Global Warming Debate Shifts to Costs

By H. JOSEF HEBERT
The Associated Press
Friday, February 2, 2007; 10:36 PM

WASHINGTON -- An international report giving greater certainty to global warming will shift the debate in Congress from what's causing climate change to the economics of who will pay to confront it.

The outcome will sort out winners and losers.

As lawmakers squabble over the details in a half dozen approaches to reducing the flow of heat-trapping "greenhouse" gases from power plants, cars and factories, an overriding political worry hangs over the process: cost and who will foot the bill.

"The debate has clearly shifted from a battle over the science to fighting over the scope and design of the solution," says Jason Grumet, executive director of the National Commission on Energy Policy, a private bipartisan advocacy group on the country's future direction on energy.

The release Friday in Paris of a United Nations report affirming that industrial activities, mainly burning fossil fuels, are largely to blame for a dangerous warming of the earth, will likely spur the climate debate in Congress.

Democrats, joined by a few Republicans, believe mandatory limits on emissions are needed to make any headway toward stabilizing greenhouse gas concentrations in the atmosphere.

To blunt the economic cost of cutting these emissions _ chiefly carbon dioxide from burning oil, coal or natural gas _ the proposals allow for "loopholes" in the mandatory caps: the ability to buy pollution credits if emission reductions get too costly, to save credits for future use if early reductions are cheaper, or "bank" credits and use or sell them later.

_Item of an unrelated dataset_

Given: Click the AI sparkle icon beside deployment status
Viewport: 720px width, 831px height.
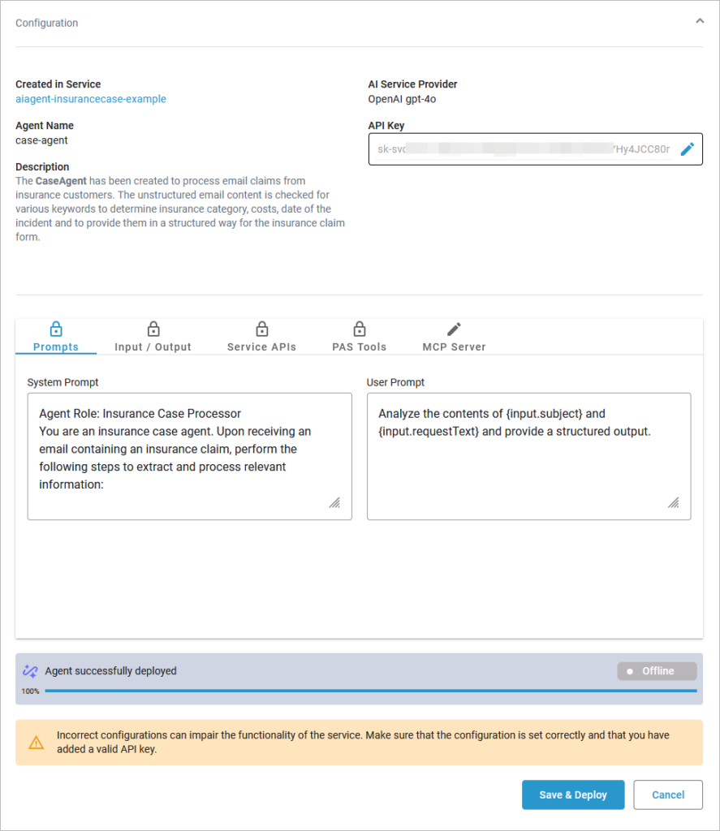Looking at the screenshot, I should tap(30, 671).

One bill, offered by Sen. Jeff Bingaman, D-N.M., would allow a "safety valve" whereby companies could ignore the emission caps altogether if compliance gets too expensive.

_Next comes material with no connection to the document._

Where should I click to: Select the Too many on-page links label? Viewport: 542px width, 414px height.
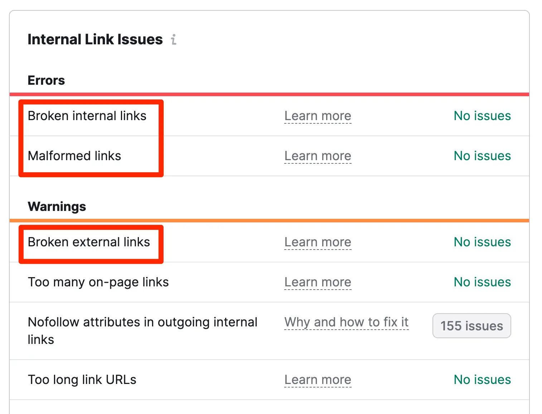point(98,282)
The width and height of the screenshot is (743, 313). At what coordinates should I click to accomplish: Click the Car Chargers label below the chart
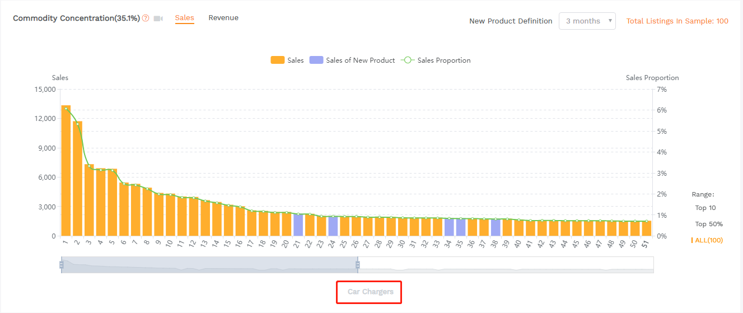(370, 292)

"All of these programs are designed to minimize the cost," says John Larsen, an analyst at the World Resources Institute who has studied the various "cap-and-trade" mechanisms lawmakers are considering.

The Bush administration doesn't like any of them, arguing that arbitrary pollution limits would be too costly, threaten certain carbon-intensive industries and result in lost jobs as business shifts to other countries.

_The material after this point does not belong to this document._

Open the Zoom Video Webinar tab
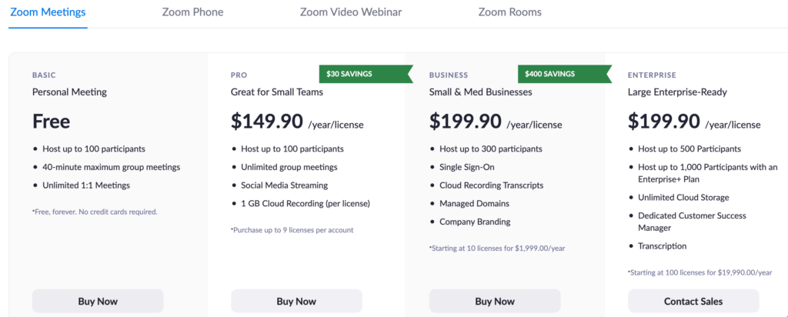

There's worry about "the unintended consequences," Energy Secretary Samuel Bodman said Friday as he made clear the new report by the international panel of scientists hasn't changed the administration's opposition to the "cap-and-trade" approach.

Such systems have not been tested on the scale they would be implemented to deal with climate change, suggested Bodman, adding: "The U.S. economy is not something to be experimented with, in my judgment."